* Dataset content *
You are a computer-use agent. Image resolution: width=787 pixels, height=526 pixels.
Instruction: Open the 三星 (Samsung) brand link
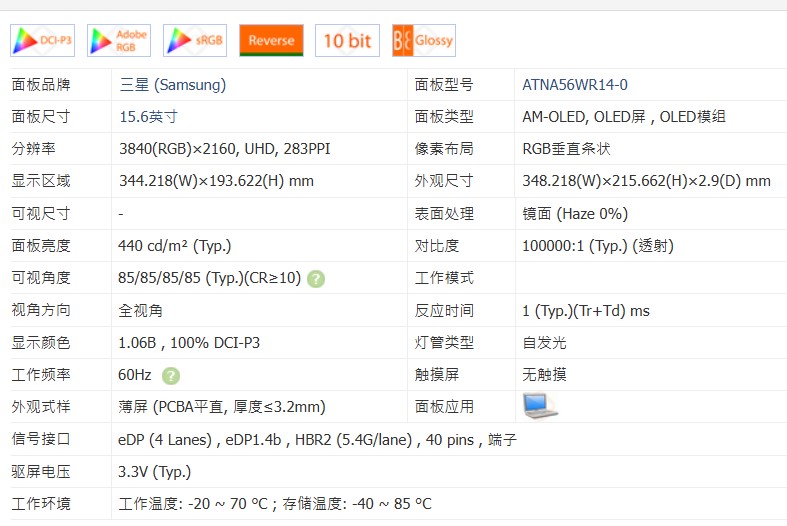point(172,85)
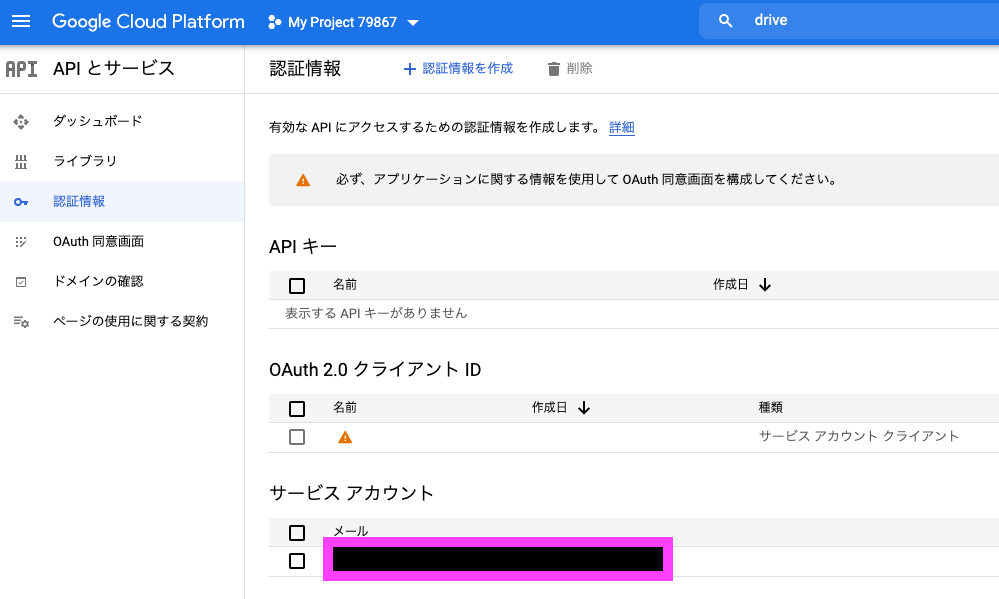Click 認証情報を作成 button

coord(457,68)
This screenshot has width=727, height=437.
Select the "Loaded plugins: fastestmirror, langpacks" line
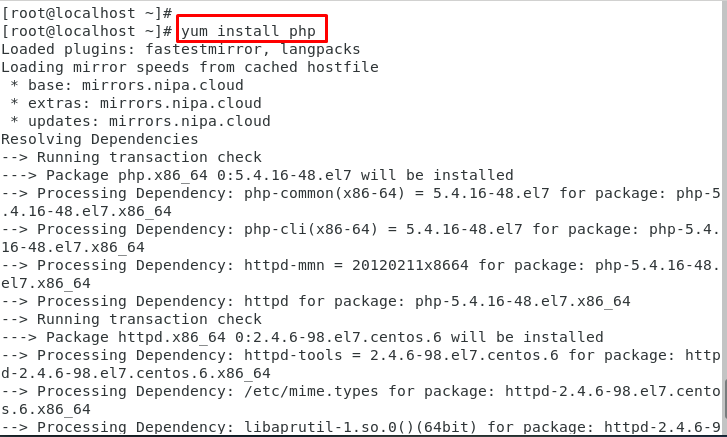[x=180, y=49]
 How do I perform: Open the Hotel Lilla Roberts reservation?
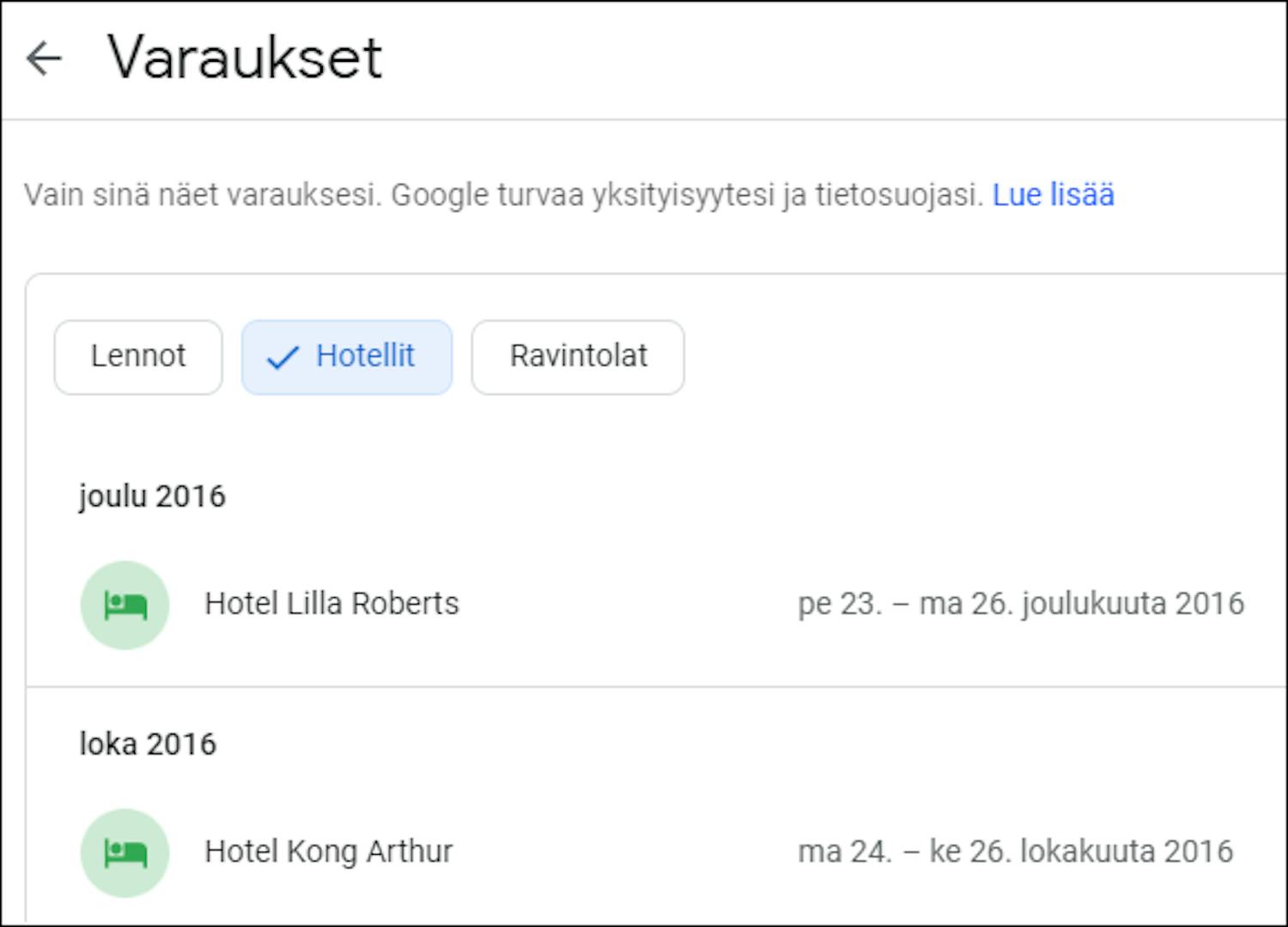[331, 604]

* What this task involves *
Skip the pictures. Please copy exactly the lines from the one with "How do I perform: Open" through the final line of the material above, both ends included.

* Answer to this problem *
 How do I perform: Open the Hotel Lilla Roberts reservation?
[331, 604]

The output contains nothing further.